Public sector pensions

4 June 2009
Changes to Defined Benefit pension schemes run by BP and Barclays have hit the headlines this week. They're widely acknowledged to be setting the trend for further announcements in the coming weeks by other blue chip employers faced with similarly daunting pension liabilities.

One side-effect of these announcements is likely to be renewed media interest in the sustainability of DB pensions in the public sector. As one City editor writes today, "this week's actions by Barclays and BP emphasise the need for the next government – in the interests of fairness – to confront the huge taxpayer cost of public sector pensions."

If I had a pound for every time the press used the term "gold-plated" in relation to public sector pensions, I could probably retire tomorrow.

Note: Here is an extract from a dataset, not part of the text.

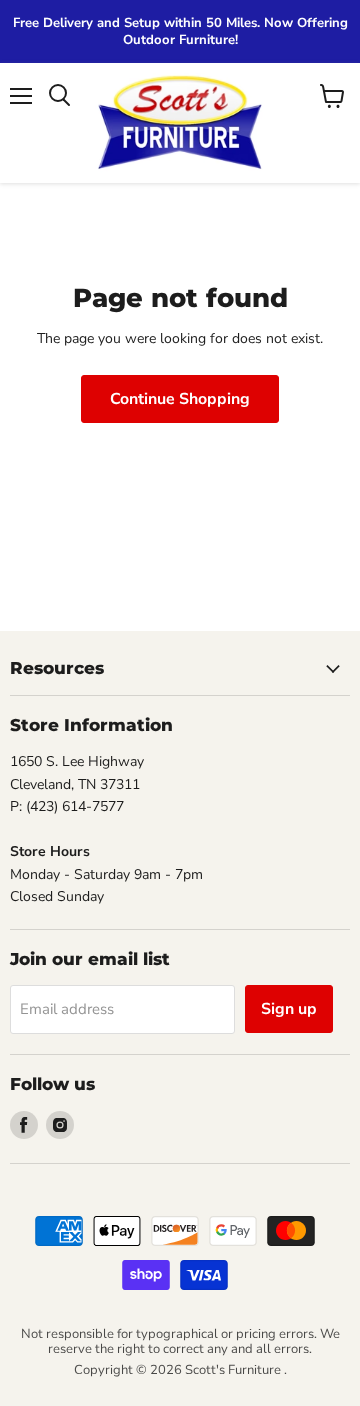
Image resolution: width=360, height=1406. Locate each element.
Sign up (289, 1009)
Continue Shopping (180, 399)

Tragically, I've been unable to negotiate such an arrangement. Twelve years of working for various government departments in the 1980s and '90s, however, mean I am a deferred member of the civil service pension scheme. This means that in 2024, taxpayers (including millions of public sector workers) will have to pay me a lump sum of about £12,000, and then about £4,000 a year until my death (which, on these figures, is more likely to be caused by hypothermia than choking on fois gras). These may or may not be typical numbers, but certainly very few people will be taking Goodwinian sums from public sector pension schemes.

So, in anticipation of the wave of opprobrium about to descend on my fellow public sector pension scheme members, I'd urge you to consider this thought provoking analysis. And to bear in mind that a critical proportion of the electorate are either active or deferred members of public sector schemes.